For the records below, give the count of lines holding the word "dropdown" and nothing more.
[Opening Records supplied section]
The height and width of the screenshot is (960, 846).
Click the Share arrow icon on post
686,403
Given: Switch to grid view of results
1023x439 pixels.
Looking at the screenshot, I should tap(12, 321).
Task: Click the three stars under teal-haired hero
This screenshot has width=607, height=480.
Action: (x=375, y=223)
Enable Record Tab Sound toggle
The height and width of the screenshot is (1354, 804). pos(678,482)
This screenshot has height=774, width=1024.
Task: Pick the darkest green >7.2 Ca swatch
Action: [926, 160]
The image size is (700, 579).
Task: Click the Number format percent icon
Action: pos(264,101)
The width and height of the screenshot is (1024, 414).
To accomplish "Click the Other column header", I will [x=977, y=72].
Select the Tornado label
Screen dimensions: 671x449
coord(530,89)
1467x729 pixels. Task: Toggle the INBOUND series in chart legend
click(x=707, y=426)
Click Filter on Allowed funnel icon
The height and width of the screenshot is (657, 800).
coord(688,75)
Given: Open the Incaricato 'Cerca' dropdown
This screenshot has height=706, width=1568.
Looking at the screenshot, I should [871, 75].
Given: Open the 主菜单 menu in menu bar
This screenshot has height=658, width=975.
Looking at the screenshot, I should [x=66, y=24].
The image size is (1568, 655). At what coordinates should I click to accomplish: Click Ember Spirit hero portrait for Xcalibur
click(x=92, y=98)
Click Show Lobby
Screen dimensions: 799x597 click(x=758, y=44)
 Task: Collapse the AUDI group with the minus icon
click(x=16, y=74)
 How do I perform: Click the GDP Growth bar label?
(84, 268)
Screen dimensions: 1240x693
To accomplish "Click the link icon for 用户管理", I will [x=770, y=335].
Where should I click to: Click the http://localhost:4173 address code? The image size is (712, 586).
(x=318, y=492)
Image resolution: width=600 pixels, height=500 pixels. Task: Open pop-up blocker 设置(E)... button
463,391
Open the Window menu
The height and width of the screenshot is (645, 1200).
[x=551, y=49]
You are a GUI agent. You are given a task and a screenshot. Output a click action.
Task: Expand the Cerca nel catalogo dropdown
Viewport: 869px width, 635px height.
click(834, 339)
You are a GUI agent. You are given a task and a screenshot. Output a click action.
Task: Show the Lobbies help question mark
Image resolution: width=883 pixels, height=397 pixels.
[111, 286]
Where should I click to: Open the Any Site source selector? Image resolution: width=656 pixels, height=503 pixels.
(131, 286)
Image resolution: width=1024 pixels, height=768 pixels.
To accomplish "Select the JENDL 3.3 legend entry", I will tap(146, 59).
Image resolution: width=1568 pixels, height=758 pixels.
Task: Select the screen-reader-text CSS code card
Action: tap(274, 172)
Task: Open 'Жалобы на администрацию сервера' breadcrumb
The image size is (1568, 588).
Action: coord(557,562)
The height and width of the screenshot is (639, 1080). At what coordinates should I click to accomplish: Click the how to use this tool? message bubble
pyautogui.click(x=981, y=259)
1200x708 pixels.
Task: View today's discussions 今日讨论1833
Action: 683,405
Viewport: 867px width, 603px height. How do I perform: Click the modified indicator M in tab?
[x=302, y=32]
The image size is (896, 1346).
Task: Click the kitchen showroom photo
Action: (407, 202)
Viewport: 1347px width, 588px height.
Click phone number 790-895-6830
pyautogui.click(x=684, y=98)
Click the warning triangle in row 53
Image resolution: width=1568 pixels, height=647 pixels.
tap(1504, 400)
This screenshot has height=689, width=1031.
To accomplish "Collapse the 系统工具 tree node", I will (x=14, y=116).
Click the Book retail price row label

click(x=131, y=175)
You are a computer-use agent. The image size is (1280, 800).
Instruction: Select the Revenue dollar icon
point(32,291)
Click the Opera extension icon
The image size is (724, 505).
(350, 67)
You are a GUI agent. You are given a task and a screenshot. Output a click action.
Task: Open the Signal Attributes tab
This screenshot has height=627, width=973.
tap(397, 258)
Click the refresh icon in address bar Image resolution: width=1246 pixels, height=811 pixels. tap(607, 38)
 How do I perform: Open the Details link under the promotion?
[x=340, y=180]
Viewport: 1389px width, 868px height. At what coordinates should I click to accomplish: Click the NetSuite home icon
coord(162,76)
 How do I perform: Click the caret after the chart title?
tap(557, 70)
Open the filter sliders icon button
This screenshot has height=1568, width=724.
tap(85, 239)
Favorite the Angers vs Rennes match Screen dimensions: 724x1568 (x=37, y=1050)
[Closing Records supplied section]
* **Answer below**
2